STATED EXERCISE:
Rewrite the entries below, swapping "Screen dimensions" for "Screen size" wherever it appears, with nothing else changed.

***** PROVIDED RECORDS *****

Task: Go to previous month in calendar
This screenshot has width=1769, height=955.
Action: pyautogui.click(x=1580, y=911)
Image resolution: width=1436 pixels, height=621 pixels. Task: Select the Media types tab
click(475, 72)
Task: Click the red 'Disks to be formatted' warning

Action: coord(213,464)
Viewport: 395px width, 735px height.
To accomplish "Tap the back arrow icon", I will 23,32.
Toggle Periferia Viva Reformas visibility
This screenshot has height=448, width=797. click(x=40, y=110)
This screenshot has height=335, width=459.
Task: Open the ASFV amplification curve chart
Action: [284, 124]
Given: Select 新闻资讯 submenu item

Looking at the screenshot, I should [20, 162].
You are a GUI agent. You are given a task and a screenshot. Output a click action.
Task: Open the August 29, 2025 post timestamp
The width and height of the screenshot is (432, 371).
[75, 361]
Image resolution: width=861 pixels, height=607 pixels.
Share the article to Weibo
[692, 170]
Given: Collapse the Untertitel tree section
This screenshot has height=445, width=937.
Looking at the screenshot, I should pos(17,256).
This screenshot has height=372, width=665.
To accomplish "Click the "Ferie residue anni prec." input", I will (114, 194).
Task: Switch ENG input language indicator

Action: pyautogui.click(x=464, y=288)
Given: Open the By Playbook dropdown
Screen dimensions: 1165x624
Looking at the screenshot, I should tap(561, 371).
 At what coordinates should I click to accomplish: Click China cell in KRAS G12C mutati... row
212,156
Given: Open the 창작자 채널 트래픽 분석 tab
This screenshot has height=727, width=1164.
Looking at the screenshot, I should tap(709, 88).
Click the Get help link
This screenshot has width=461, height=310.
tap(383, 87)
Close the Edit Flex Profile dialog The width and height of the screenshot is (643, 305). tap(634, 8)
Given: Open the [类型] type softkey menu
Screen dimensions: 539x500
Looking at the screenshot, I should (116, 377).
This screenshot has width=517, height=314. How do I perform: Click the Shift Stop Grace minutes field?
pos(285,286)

*****

ANSWER TO THIS EXERCISE:
Task: Go to previous month in calendar
This screenshot has width=1769, height=955.
Action: pyautogui.click(x=1580, y=911)
Image resolution: width=1436 pixels, height=621 pixels. Task: Select the Media types tab
click(475, 72)
Task: Click the red 'Disks to be formatted' warning

Action: coord(213,464)
Viewport: 395px width, 735px height.
To accomplish "Tap the back arrow icon", I will 23,32.
Toggle Periferia Viva Reformas visibility
This screenshot has height=448, width=797. click(x=40, y=110)
This screenshot has height=335, width=459.
Task: Open the ASFV amplification curve chart
Action: [284, 124]
Given: Select 新闻资讯 submenu item

Looking at the screenshot, I should [20, 162].
You are a GUI agent. You are given a task and a screenshot. Output a click action.
Task: Open the August 29, 2025 post timestamp
The width and height of the screenshot is (432, 371).
[75, 361]
Image resolution: width=861 pixels, height=607 pixels.
Share the article to Weibo
[692, 170]
Given: Collapse the Untertitel tree section
This screenshot has height=445, width=937.
Looking at the screenshot, I should pos(17,256).
This screenshot has height=372, width=665.
To accomplish "Click the "Ferie residue anni prec." input", I will (114, 194).
Task: Switch ENG input language indicator

Action: pyautogui.click(x=464, y=288)
Given: Open the By Playbook dropdown
Screen size: 1165x624
Looking at the screenshot, I should tap(561, 371).
 At what coordinates should I click to accomplish: Click China cell in KRAS G12C mutati... row
212,156
Given: Open the 창작자 채널 트래픽 분석 tab
This screenshot has height=727, width=1164.
Looking at the screenshot, I should tap(709, 88).
Click the Get help link
This screenshot has width=461, height=310.
tap(383, 87)
Close the Edit Flex Profile dialog The width and height of the screenshot is (643, 305). tap(634, 8)
Given: Open the [类型] type softkey menu
Screen size: 539x500
Looking at the screenshot, I should (116, 377).
This screenshot has width=517, height=314. How do I perform: Click the Shift Stop Grace minutes field?
pos(285,286)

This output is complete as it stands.